═════ Given records
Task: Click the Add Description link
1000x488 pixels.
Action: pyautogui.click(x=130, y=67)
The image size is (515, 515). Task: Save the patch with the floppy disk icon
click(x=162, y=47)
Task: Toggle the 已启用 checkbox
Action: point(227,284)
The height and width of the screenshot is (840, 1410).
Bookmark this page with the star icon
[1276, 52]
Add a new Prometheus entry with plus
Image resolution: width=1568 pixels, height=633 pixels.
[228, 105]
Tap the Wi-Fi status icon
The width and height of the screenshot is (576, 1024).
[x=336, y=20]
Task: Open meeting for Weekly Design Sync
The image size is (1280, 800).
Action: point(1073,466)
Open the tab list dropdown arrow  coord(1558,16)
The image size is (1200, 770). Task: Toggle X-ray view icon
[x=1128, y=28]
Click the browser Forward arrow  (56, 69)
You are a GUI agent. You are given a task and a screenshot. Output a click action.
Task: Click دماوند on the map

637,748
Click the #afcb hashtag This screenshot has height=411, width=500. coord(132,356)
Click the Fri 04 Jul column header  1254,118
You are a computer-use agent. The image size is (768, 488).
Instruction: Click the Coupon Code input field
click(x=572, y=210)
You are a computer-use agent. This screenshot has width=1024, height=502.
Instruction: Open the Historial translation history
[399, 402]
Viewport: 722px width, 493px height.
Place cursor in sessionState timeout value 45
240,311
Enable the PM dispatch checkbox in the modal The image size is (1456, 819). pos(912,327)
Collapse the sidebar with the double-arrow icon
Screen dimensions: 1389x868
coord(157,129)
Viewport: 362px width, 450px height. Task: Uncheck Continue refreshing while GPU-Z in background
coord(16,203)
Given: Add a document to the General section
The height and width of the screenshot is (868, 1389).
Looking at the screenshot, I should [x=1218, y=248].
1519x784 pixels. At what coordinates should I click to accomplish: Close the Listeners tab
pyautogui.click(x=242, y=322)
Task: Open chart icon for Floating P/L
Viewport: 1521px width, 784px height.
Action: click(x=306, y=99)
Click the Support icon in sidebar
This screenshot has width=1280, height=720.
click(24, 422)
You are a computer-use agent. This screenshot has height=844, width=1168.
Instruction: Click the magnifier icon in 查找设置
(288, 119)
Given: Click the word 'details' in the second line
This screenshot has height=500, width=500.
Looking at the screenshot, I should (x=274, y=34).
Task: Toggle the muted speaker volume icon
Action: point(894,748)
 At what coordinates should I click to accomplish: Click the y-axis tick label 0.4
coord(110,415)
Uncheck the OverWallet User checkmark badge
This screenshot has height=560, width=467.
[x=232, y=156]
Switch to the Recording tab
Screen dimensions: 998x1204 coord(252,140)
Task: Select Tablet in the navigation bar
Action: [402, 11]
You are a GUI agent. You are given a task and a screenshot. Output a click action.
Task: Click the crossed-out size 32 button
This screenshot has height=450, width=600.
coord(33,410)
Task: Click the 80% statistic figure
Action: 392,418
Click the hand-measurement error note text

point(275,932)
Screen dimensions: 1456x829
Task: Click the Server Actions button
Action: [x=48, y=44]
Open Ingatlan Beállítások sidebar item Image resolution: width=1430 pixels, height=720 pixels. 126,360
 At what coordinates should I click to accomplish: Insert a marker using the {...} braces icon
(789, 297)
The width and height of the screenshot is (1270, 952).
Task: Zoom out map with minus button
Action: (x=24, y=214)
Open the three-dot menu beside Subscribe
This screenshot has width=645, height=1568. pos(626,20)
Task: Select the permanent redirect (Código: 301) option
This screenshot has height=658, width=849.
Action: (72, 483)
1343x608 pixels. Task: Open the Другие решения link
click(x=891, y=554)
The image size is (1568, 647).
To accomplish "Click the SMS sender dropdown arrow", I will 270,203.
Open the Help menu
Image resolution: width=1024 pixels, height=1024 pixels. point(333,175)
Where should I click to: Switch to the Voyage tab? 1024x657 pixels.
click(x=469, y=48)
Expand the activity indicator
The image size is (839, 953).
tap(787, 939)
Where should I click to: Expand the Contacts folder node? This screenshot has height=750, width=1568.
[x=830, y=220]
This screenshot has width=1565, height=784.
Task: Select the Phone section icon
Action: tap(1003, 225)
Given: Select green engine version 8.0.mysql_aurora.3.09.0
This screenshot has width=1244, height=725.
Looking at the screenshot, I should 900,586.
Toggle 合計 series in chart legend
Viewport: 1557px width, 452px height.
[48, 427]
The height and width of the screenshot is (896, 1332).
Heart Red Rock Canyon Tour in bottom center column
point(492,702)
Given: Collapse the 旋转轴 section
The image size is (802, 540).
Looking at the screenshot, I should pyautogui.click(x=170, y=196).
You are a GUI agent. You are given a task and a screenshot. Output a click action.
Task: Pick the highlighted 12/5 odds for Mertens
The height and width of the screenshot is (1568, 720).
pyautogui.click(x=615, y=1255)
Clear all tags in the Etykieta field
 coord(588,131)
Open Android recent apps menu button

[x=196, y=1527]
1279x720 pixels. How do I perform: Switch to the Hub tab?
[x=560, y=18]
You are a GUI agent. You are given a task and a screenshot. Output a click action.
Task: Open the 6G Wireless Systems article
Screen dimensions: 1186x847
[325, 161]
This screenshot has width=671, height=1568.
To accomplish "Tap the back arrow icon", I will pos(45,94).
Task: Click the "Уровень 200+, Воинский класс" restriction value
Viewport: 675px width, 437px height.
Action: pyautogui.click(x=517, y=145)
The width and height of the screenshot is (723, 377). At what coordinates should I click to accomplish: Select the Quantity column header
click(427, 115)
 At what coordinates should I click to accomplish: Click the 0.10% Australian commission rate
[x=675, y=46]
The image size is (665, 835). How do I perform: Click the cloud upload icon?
══════════
_Objective_: Reproduce all of the entries above, replacing "Weekly Design Sync" with "Monthly Design Review" and leaving everything else as it is.

_Completed exercise_:
Task: Click the Add Description link
1000x488 pixels.
Action: pyautogui.click(x=130, y=67)
The image size is (515, 515). Task: Save the patch with the floppy disk icon
click(x=162, y=47)
Task: Toggle the 已启用 checkbox
Action: point(227,284)
The height and width of the screenshot is (840, 1410).
Bookmark this page with the star icon
[1276, 52]
Add a new Prometheus entry with plus
Image resolution: width=1568 pixels, height=633 pixels.
[228, 105]
Tap the Wi-Fi status icon
The width and height of the screenshot is (576, 1024).
[x=336, y=20]
Task: Open meeting for Monthly Design Review
The image size is (1280, 800).
Action: point(1073,466)
Open the tab list dropdown arrow  coord(1558,16)
The image size is (1200, 770). Task: Toggle X-ray view icon
[x=1128, y=28]
Click the browser Forward arrow  (56, 69)
You are a GUI agent. You are given a task and a screenshot. Output a click action.
Task: Click دماوند on the map

637,748
Click the #afcb hashtag This screenshot has height=411, width=500. coord(132,356)
Click the Fri 04 Jul column header  1254,118
You are a computer-use agent. The image size is (768, 488).
Instruction: Click the Coupon Code input field
click(x=572, y=210)
You are a computer-use agent. This screenshot has width=1024, height=502.
Instruction: Open the Historial translation history
[399, 402]
Viewport: 722px width, 493px height.
Place cursor in sessionState timeout value 45
240,311
Enable the PM dispatch checkbox in the modal The image size is (1456, 819). pos(912,327)
Collapse the sidebar with the double-arrow icon
Screen dimensions: 1389x868
coord(157,129)
Viewport: 362px width, 450px height. Task: Uncheck Continue refreshing while GPU-Z in background
coord(16,203)
Given: Add a document to the General section
The height and width of the screenshot is (868, 1389).
Looking at the screenshot, I should [x=1218, y=248].
1519x784 pixels. At what coordinates should I click to accomplish: Close the Listeners tab
pyautogui.click(x=242, y=322)
Task: Open chart icon for Floating P/L
Viewport: 1521px width, 784px height.
Action: click(x=306, y=99)
Click the Support icon in sidebar
This screenshot has width=1280, height=720.
click(24, 422)
You are a computer-use agent. This screenshot has height=844, width=1168.
Instruction: Click the magnifier icon in 查找设置
(288, 119)
Given: Click the word 'details' in the second line
This screenshot has height=500, width=500.
Looking at the screenshot, I should (x=274, y=34).
Task: Toggle the muted speaker volume icon
Action: point(894,748)
 At what coordinates should I click to accomplish: Click the y-axis tick label 0.4
coord(110,415)
Uncheck the OverWallet User checkmark badge
This screenshot has height=560, width=467.
[x=232, y=156]
Switch to the Recording tab
Screen dimensions: 998x1204 coord(252,140)
Task: Select Tablet in the navigation bar
Action: [402, 11]
You are a GUI agent. You are given a task and a screenshot. Output a click action.
Task: Click the crossed-out size 32 button
This screenshot has height=450, width=600.
coord(33,410)
Task: Click the 80% statistic figure
Action: 392,418
Click the hand-measurement error note text

point(275,932)
Screen dimensions: 1456x829
Task: Click the Server Actions button
Action: [x=48, y=44]
Open Ingatlan Beállítások sidebar item Image resolution: width=1430 pixels, height=720 pixels. 126,360
 At what coordinates should I click to accomplish: Insert a marker using the {...} braces icon
(789, 297)
The width and height of the screenshot is (1270, 952).
Task: Zoom out map with minus button
Action: (x=24, y=214)
Open the three-dot menu beside Subscribe
This screenshot has width=645, height=1568. pos(626,20)
Task: Select the permanent redirect (Código: 301) option
This screenshot has height=658, width=849.
Action: (72, 483)
1343x608 pixels. Task: Open the Другие решения link
click(x=891, y=554)
The image size is (1568, 647).
To accomplish "Click the SMS sender dropdown arrow", I will 270,203.
Open the Help menu
Image resolution: width=1024 pixels, height=1024 pixels. point(333,175)
Where should I click to: Switch to the Voyage tab? 1024x657 pixels.
click(x=469, y=48)
Expand the activity indicator
The image size is (839, 953).
tap(787, 939)
Where should I click to: Expand the Contacts folder node? This screenshot has height=750, width=1568.
[x=830, y=220]
This screenshot has width=1565, height=784.
Task: Select the Phone section icon
Action: tap(1003, 225)
Given: Select green engine version 8.0.mysql_aurora.3.09.0
This screenshot has width=1244, height=725.
Looking at the screenshot, I should 900,586.
Toggle 合計 series in chart legend
Viewport: 1557px width, 452px height.
[48, 427]
The height and width of the screenshot is (896, 1332).
Heart Red Rock Canyon Tour in bottom center column
point(492,702)
Given: Collapse the 旋转轴 section
The image size is (802, 540).
Looking at the screenshot, I should pyautogui.click(x=170, y=196).
You are a GUI agent. You are given a task and a screenshot. Output a click action.
Task: Pick the highlighted 12/5 odds for Mertens
The height and width of the screenshot is (1568, 720).
pyautogui.click(x=615, y=1255)
Clear all tags in the Etykieta field
 coord(588,131)
Open Android recent apps menu button

[x=196, y=1527]
1279x720 pixels. How do I perform: Switch to the Hub tab?
[x=560, y=18]
You are a GUI agent. You are given a task and a screenshot. Output a click action.
Task: Open the 6G Wireless Systems article
Screen dimensions: 1186x847
[325, 161]
This screenshot has width=671, height=1568.
To accomplish "Tap the back arrow icon", I will pos(45,94).
Task: Click the "Уровень 200+, Воинский класс" restriction value
Viewport: 675px width, 437px height.
Action: pyautogui.click(x=517, y=145)
The width and height of the screenshot is (723, 377). At what coordinates should I click to accomplish: Select the Quantity column header
click(427, 115)
 At what coordinates should I click to accomplish: Click the 0.10% Australian commission rate
[x=675, y=46]
The image size is (665, 835). How do I perform: Click the cloud upload icon?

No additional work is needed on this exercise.